REQUISITI DEL PROBLEMA:
Elenca tutte le righe dei dati che contengono l'etichetta "label". Maiuscole e minuscole vanno rispettate.

______

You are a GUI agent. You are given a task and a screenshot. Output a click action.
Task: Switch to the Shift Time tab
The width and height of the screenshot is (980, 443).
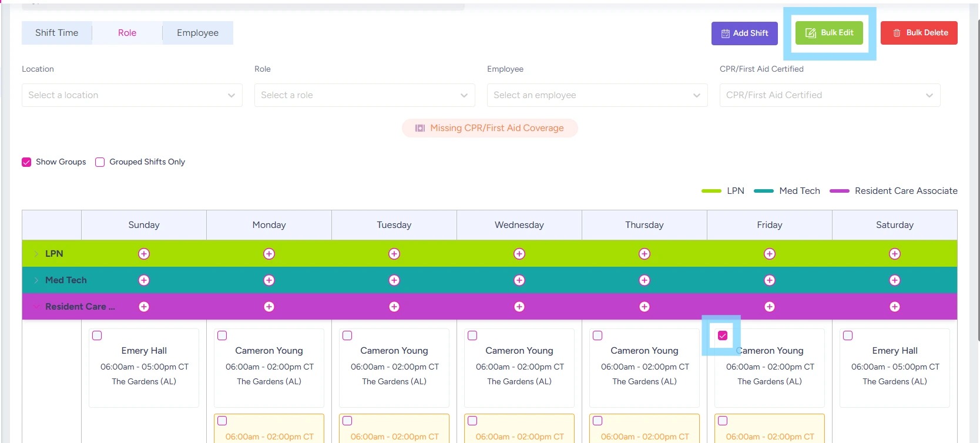pos(56,33)
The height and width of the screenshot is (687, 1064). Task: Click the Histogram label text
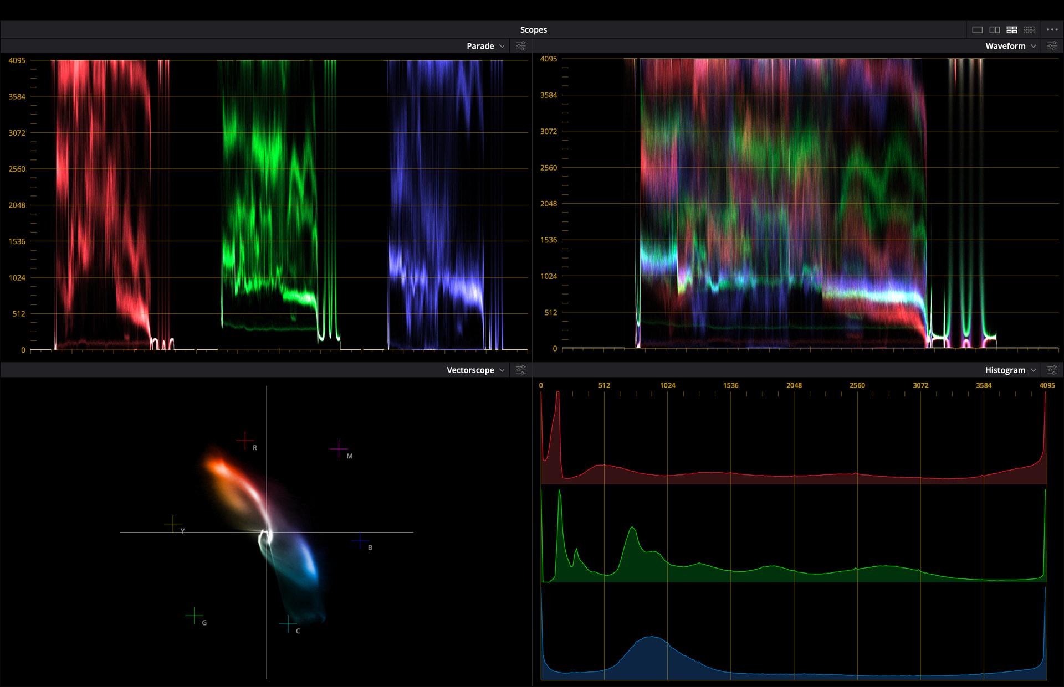[1005, 370]
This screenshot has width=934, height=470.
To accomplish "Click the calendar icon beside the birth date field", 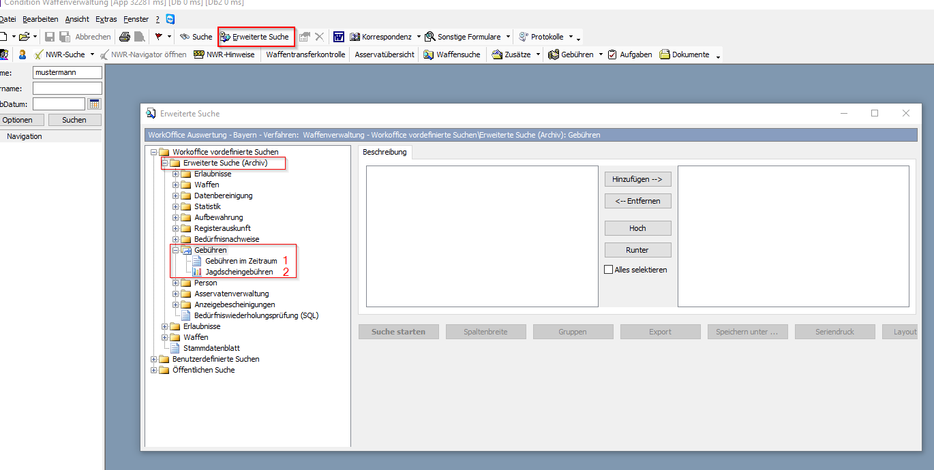I will (95, 104).
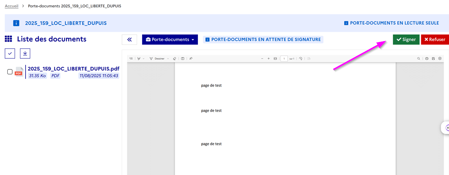Image resolution: width=449 pixels, height=175 pixels.
Task: Go to the Accueil breadcrumb link
Action: coord(11,6)
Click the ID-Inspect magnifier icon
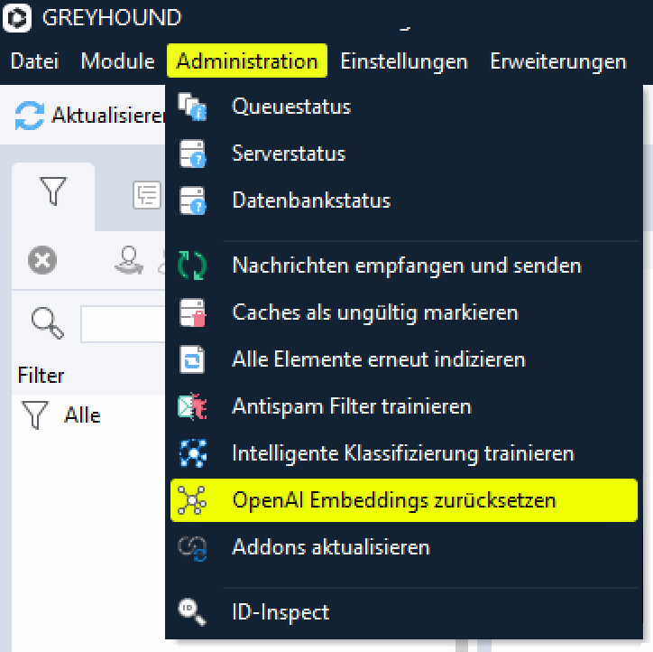The width and height of the screenshot is (653, 652). (x=192, y=612)
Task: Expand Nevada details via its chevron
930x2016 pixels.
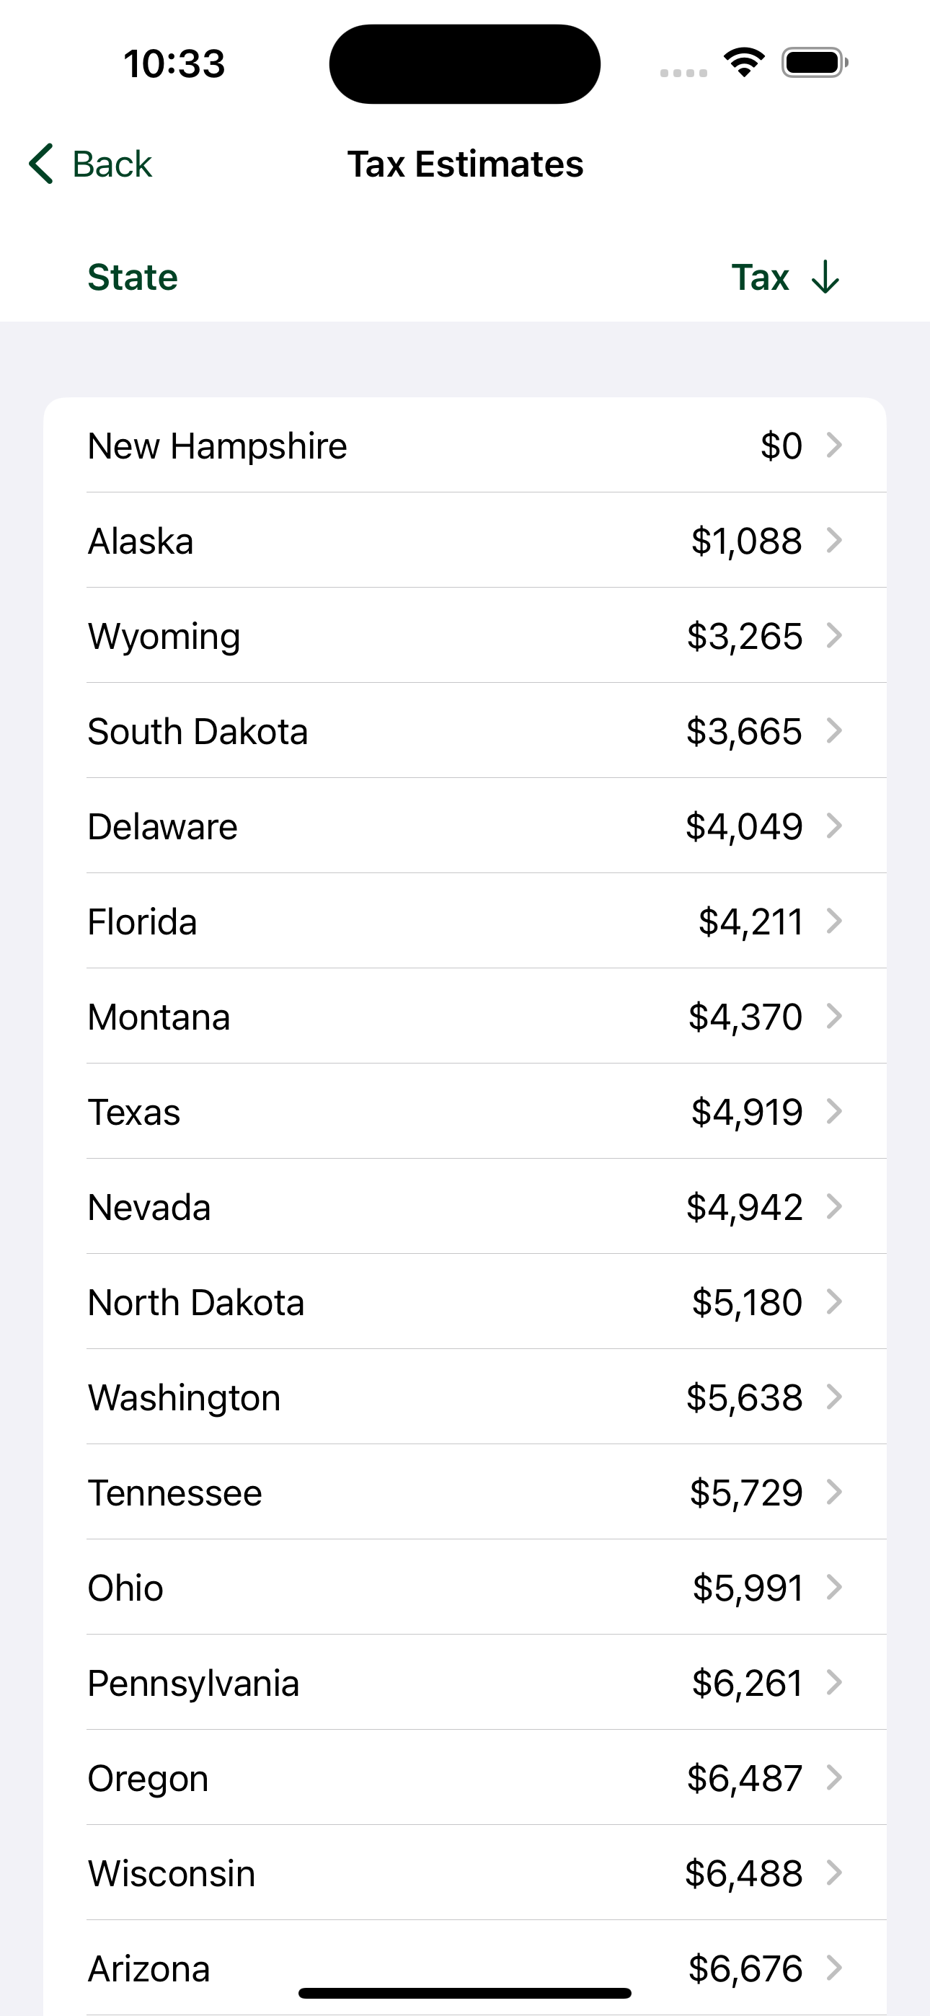Action: click(x=834, y=1207)
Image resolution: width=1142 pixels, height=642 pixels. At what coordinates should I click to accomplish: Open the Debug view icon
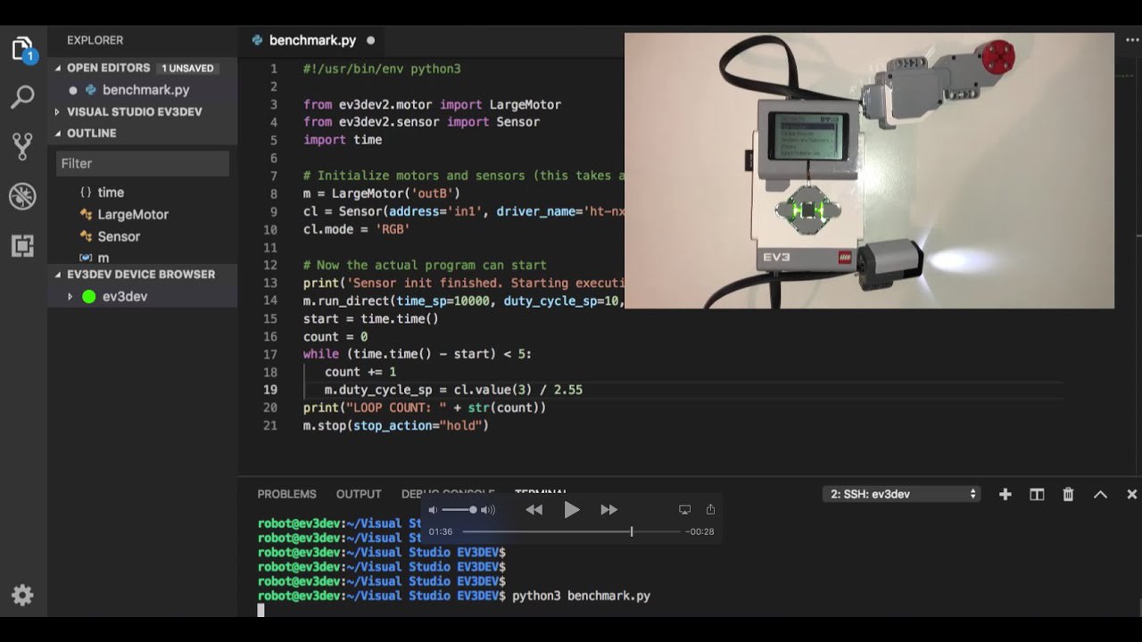(22, 196)
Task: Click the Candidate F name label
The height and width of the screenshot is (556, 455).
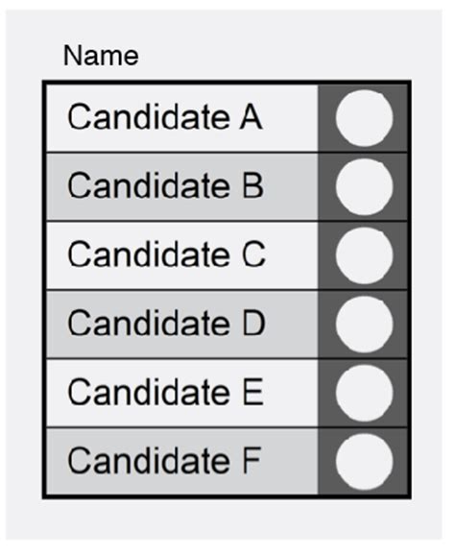Action: coord(164,461)
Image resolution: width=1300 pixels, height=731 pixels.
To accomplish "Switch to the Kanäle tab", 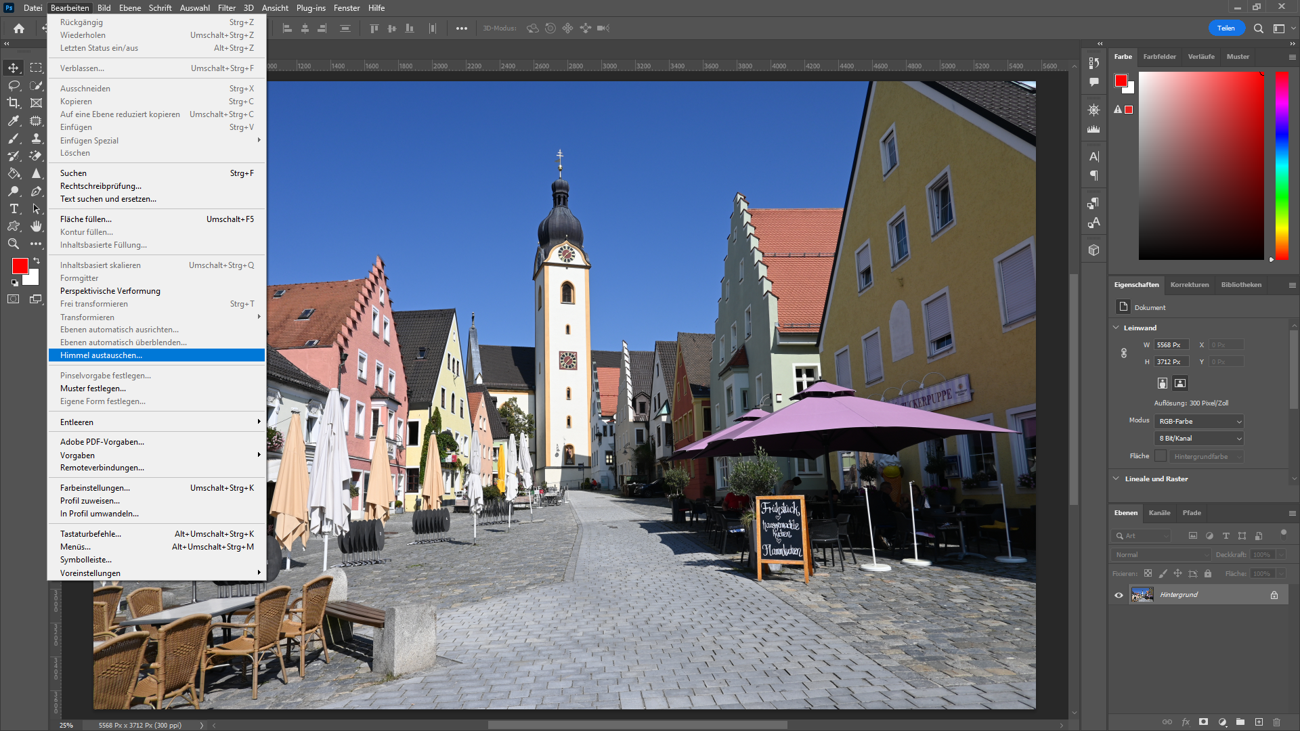I will [x=1159, y=513].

______

COMPITO SVOLTO:
The height and width of the screenshot is (687, 1064). Task: Click the Histogram label text
Task: Click the Candidate F name label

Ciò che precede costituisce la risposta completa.